Before leaving Britain, May said that it was in the UK’s security and prosperity interests to support Saudi Arabia. She stated that there is “immense potential for Saudi investment to provide a boost to the British economy.”
Saudi Arabia is also looking to boost its foreign investments as part of a long-term plan to diversify its economy and reduce its dependence on oil revenues.
Last year, May attended a Gulf Arab summit in December in Bahrain, where she became the first woman and first British leader to address a summit of the six-nation GCC.
“Saudi Arabia is certainly one of the most important trading partners with the UK both in terms of goods and services as well as being a major defense partner,” Ramady said, adding that the same applied to other Gulf countries such as the UAE, Kuwait and Qatar.
Meanwhile, Britain’s Chancellor of the Exchequer Philip Hammond met Qatari finance minister Ali Sherif al-Emadi in December to discuss a partial draft of a free trade deal, a Qatari official said.
Qatar recently announced plans to invest $6.23 billion in Britain within five years. It currently has investments totaling billions in the UK in sectors including construction, retail, banking, energy, and transport.
Late last month, the UK hosted a business delegation from Qatar. The two-day joint Qatar-UK Business and Investment Forum. Reuters recently reported Gulf States are currently looking to sign a free trade agreement with the UK to secure preferential deals once Brexit comes into place.
The Gulf could provide an opportunity for the UK to deepen its economic ties with the oil rich region once they have officially left the EU.
Once Britain leaves the EU, it would mean that GCC proposals to trade with Britain are no longer subject to the approval of a 28-country trading bloc.
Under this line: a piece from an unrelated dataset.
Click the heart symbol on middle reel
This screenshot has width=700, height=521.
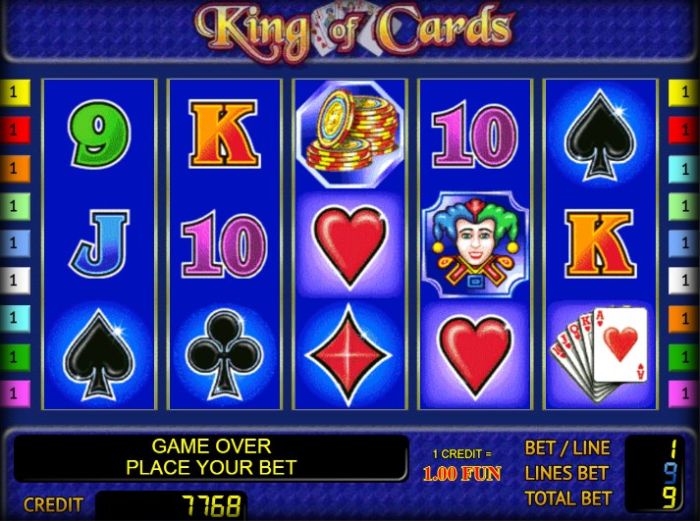350,245
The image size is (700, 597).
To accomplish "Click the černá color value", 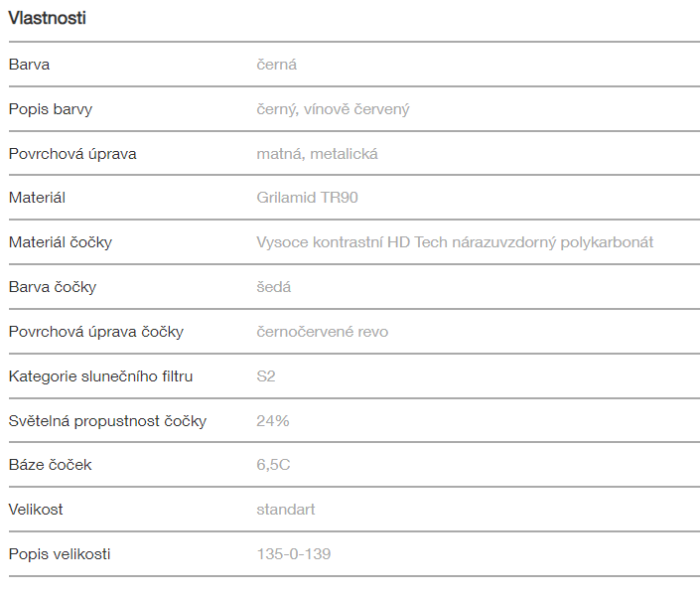I will 276,65.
Gulf countries’ attempt to negotiate Free Trade Agreements with the EU since the late 1980s and formal negotiations since 1990 may finally gain traction with the UK on a bilateral basis.
There is significant room for growth, as the GCC’s trade with the UK accounted for just 2.7 per cent of the region’s global trade last year, according to ratings agency Moody’s.
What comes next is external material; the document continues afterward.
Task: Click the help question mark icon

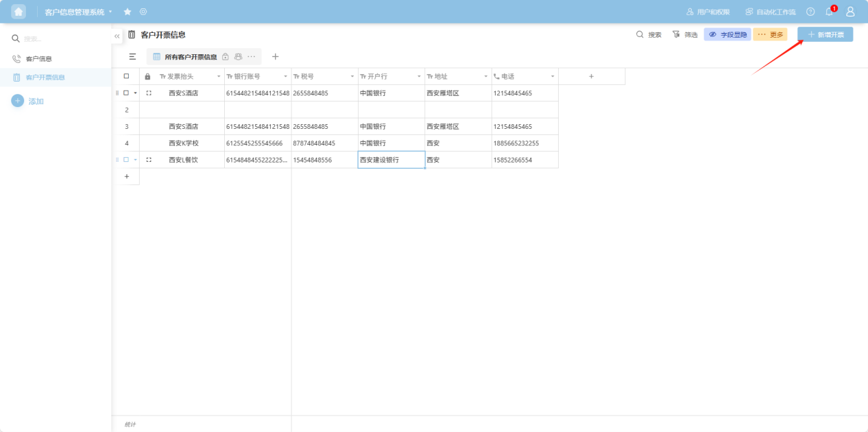Action: [x=810, y=11]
Secretary of State for Brexit, David Davis, said the UK should move toward an export-based economy that leverages trade agreements with long-time allies including the UAE.
New research by Dubai Multi Commodities Centre (DMCC) showed that 42 percent of UK businesses have more appetite for overseas expansion in the Brexit era. Out of the UK businesses open to expanding into overseas markets, 40 percent would consider the Middle East and 75 percent would consider Dubai as a location to expand into.
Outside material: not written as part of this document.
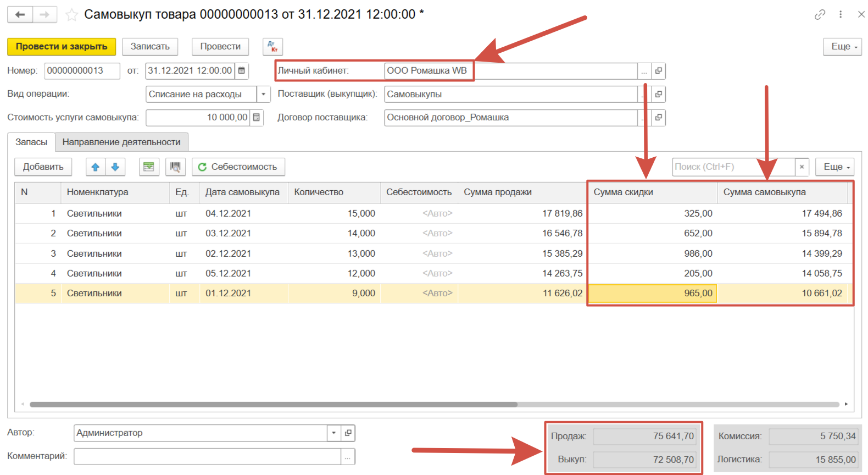Open the Дт/Кт accounting entries icon
Viewport: 868px width, 475px height.
tap(272, 47)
There are those who believe that this move could be a struggle for Britain. Political economy fellow Lavery explained that the UK is “deeply integrated into EU supply chains,” meaning trade with emerging economies such as BRICS (Brazil, Russia, India, China and South Africa) is far lower than with other EU member states.
“It is possible that a “transitional arrangement” whereby the UK retains a close relationship with the EU after Brexit could be put in place. This could constrain the UK’s capacity to make trade deals with third countries in the medium term,” Lavery says. On the other hand, he states that maintaining links with Saudi Arabia remains important to UK policymakers for security and political reasons.
However, the UK appears to look beyond the Gulf for trade ties. British Finance Minister Philip Hammond flew in to India for talks with Indian counterpart Arun Jaitley to promote British business.
Hammond’s trade mission is part of an effort to build a partnership with India as it tries to forge a future as a global manufacturing powerhouse.
GCC geopolitical expert Ramady explains that developing economies, especially those in the Commonwealth bloc, offer Britain post exit with some competitive advantages given the historical political and economic links and familiarity with the UK’s business environment.